The AI: More than Human exhibition at London’s Barbican Centre throws its visitors in at the deep end in terms of ideas of artificial intelligence or perhaps non-human intelligence.
The first thing visitors are introduced to is the Golem, a folkloric being fashioned from mud or clay that is brought to life to be a protector of Jewish people.
The Thing from the Fantastic Four and a monster from Minecraft were displayed as examples of Golems. This had me thinking: Is there a binary notion of human versus artificial intelligence? Can intelligence exist in inanimate objects because we believe it to?
The best thing for me about the exhibition was the timeline, detailing the recent history of artificial intelligence from the publication of Mary Shelley’s Frankenstein to the present day. It was presented on a touchscreen as well as on a series of adjacent monitors. It would have been brilliant if attendees could take home a paper version or be able to access a digital version after the event.
There were so many great moments in the history of AI included that it is a shame that I was only able to take in and remember a couple. One that truly stood out though was the origin of the term ‘debug’. It came about when Rear Admiral Grace Hopper was operating the Mark I – which punched holes into paper tape - suddenly stopped working. She found that a moth had flown into the machine and its body was blocking one of the holes. There was an actual bug in the system.
Another fascinating and interactive installation was all about word association and allowed visitors to input words into a registry and see where that word sat in terms of four binary spectrums. Those were ‘expensive-cheap’, ‘bad-good’, ‘he-she’, and ‘machine-human’.

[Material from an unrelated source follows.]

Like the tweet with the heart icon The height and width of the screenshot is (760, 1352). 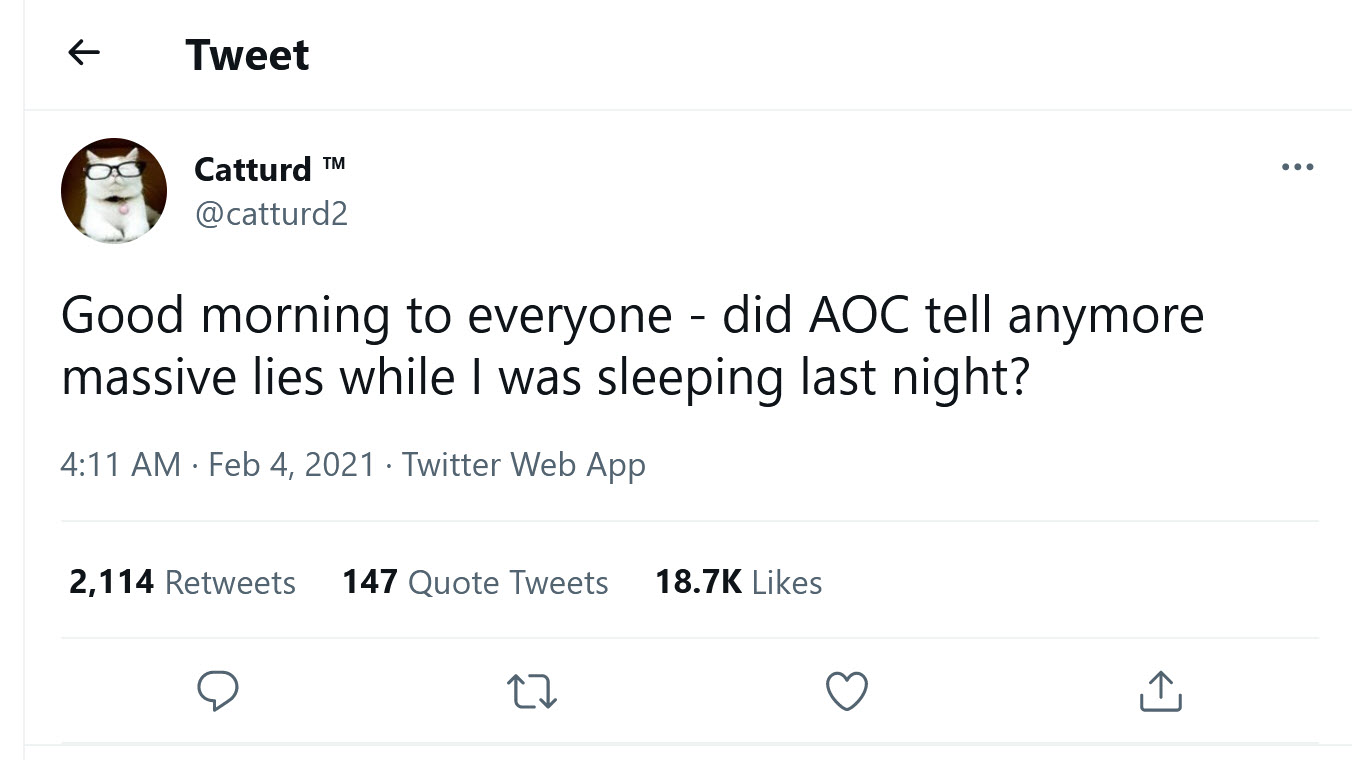(x=847, y=691)
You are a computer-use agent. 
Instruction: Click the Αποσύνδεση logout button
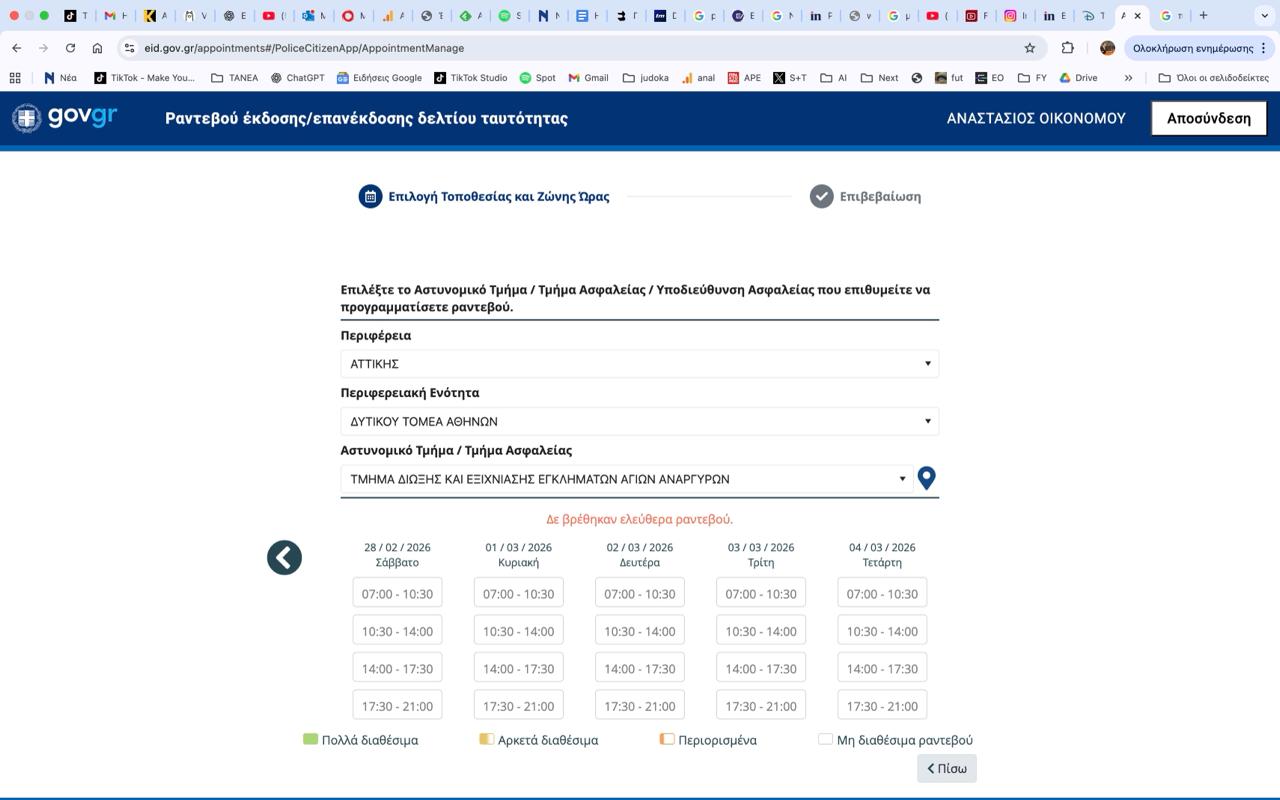(1208, 118)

I typed in ‘data’ which turned out to be more expensive than cheap, more bad than good, more female than male and more human than machine. I was also surprised to see that ‘magic’ was more machine than human.
Attendees had the opportunity to be the subject of computer-generated art and to create AI art themselves with wire and dust cloths. Many people, including me, chose to drive on a simulated race track and simultaneously have their facial expressions analysed by an AI. There were numerous robots on display including Atila, an experimental planetary explorer, SoFi – a soft robotic fish, and a robot puppy.